FMCG-to-hospitality major ITC on Tuesday reported a 1.3 per cent year-on-year decline in its standalone net profit for the January-March quarter, at Rs 3,748.41 crore.
During the same period of FY20, the company had posted a standalone net profit of Rs 3,797.08 crore.
Its revenue from operations during the period under review increased 24 per cent on a year-on-year basis to Rs 14,156.96 crore.
ITC’s total expenditure in the last quarter of FY21 increased 31.46 per cent to Rs 10,075.03 crore.
In a statement, the company said that the operating environment during the year was rendered extremely challenging by the outbreak of the pandemic, which caused unprecedented disruptions across the company’s operating segments.
“The company pivoted smartly to address these dynamic challenges demonstrating agility and speed in adapting to the ‘new normal’ by resuming operations expeditiously and launching innovative products in record time to address emergent consumer needs,” it said.

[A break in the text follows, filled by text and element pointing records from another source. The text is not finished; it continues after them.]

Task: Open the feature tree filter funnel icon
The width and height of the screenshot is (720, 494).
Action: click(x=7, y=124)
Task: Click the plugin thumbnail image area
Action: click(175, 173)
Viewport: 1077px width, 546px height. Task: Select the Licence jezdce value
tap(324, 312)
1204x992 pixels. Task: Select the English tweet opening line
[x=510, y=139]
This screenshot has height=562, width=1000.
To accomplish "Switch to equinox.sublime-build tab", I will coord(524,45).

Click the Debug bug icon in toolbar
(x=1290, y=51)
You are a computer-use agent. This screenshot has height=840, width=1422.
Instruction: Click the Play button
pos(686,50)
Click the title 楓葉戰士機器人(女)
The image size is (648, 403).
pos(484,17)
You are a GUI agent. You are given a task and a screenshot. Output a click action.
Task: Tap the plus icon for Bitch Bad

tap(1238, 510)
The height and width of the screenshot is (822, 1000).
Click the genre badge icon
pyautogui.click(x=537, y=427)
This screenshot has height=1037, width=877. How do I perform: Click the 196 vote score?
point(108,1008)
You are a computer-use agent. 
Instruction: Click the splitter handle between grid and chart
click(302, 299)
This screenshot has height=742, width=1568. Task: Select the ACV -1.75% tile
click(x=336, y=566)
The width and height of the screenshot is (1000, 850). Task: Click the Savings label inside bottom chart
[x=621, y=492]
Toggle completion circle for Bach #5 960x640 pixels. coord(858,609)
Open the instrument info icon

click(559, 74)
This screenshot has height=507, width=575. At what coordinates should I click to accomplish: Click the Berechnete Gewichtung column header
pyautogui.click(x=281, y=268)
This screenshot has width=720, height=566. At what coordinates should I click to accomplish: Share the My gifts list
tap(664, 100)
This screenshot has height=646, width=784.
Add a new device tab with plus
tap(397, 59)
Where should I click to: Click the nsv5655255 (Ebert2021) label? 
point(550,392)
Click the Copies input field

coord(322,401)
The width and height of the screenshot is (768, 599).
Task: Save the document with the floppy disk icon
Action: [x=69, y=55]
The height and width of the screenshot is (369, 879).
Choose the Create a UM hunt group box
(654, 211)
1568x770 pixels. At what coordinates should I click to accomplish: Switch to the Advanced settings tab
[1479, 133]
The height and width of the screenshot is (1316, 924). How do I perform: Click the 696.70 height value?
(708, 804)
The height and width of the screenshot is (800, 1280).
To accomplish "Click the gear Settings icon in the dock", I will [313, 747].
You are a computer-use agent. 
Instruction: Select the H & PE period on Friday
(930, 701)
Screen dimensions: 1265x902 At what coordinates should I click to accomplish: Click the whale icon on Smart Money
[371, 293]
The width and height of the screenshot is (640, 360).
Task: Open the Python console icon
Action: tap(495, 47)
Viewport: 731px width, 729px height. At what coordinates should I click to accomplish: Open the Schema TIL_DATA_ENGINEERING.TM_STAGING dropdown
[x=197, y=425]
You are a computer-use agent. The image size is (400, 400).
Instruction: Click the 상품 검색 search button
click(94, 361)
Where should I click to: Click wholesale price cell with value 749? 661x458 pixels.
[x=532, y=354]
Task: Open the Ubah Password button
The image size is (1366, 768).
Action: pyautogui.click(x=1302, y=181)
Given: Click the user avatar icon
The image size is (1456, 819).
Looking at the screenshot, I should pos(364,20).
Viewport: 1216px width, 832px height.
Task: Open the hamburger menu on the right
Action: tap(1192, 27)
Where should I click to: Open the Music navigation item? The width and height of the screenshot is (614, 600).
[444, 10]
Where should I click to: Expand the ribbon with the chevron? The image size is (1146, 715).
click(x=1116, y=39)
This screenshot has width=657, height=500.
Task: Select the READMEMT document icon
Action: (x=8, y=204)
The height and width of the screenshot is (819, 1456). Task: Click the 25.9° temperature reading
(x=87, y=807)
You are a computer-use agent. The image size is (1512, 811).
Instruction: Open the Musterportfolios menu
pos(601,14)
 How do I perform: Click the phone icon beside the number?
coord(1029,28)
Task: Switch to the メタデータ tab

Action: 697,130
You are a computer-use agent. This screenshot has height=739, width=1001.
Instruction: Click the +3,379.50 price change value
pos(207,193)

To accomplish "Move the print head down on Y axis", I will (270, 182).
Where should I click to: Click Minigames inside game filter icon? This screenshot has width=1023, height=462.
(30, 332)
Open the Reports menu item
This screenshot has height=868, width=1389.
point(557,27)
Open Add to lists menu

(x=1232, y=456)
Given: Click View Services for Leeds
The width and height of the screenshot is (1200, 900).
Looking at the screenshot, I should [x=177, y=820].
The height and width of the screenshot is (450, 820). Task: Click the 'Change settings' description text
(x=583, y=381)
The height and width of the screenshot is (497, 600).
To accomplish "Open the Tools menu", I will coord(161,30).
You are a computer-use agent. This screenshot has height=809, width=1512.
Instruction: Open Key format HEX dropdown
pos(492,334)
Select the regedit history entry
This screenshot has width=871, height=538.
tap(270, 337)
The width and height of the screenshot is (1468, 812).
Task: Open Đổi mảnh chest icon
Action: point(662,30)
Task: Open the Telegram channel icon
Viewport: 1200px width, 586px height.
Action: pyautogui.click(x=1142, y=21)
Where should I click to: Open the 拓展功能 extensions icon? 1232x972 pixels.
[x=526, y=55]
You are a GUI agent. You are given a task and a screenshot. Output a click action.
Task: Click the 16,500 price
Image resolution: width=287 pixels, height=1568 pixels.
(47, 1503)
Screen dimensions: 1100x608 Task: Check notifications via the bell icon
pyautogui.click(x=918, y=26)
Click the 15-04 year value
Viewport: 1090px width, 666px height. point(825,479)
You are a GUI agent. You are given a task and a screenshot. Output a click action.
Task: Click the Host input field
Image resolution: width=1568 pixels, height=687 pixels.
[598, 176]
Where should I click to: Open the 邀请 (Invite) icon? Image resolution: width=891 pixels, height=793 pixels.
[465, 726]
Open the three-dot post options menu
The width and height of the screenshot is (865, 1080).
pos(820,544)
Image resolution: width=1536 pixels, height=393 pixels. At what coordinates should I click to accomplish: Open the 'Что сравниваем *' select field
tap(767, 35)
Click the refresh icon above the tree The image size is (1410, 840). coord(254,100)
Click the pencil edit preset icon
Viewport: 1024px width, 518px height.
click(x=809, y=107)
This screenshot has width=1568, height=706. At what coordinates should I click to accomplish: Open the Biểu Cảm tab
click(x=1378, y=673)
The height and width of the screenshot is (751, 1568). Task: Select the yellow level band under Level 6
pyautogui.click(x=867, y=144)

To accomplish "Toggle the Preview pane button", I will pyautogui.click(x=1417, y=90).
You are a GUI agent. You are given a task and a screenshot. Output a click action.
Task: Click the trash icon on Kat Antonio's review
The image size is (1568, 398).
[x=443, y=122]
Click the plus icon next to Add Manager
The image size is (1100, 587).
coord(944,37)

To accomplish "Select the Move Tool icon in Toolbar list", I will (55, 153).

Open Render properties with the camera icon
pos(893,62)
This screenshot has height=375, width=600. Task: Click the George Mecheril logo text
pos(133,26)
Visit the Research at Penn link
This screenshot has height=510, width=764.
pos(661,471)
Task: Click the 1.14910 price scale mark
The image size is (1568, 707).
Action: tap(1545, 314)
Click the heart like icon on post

It added that relentless focus on cost reduction across businesses aided in partially mitigating the impact of negative operating leverage.
While a sequential pick-up in all operating segments in the second half of the year mitigated the impact, the disruptions in the first half weighed on the overall performance for the year, it added.
The board has recommended a final dividend of Rs 5.75 per share, including interim dividend of Rs 5 per share, and total dividend for FY21 is thus Rs 10.75 per share (FY20: Rs 10.15 per share).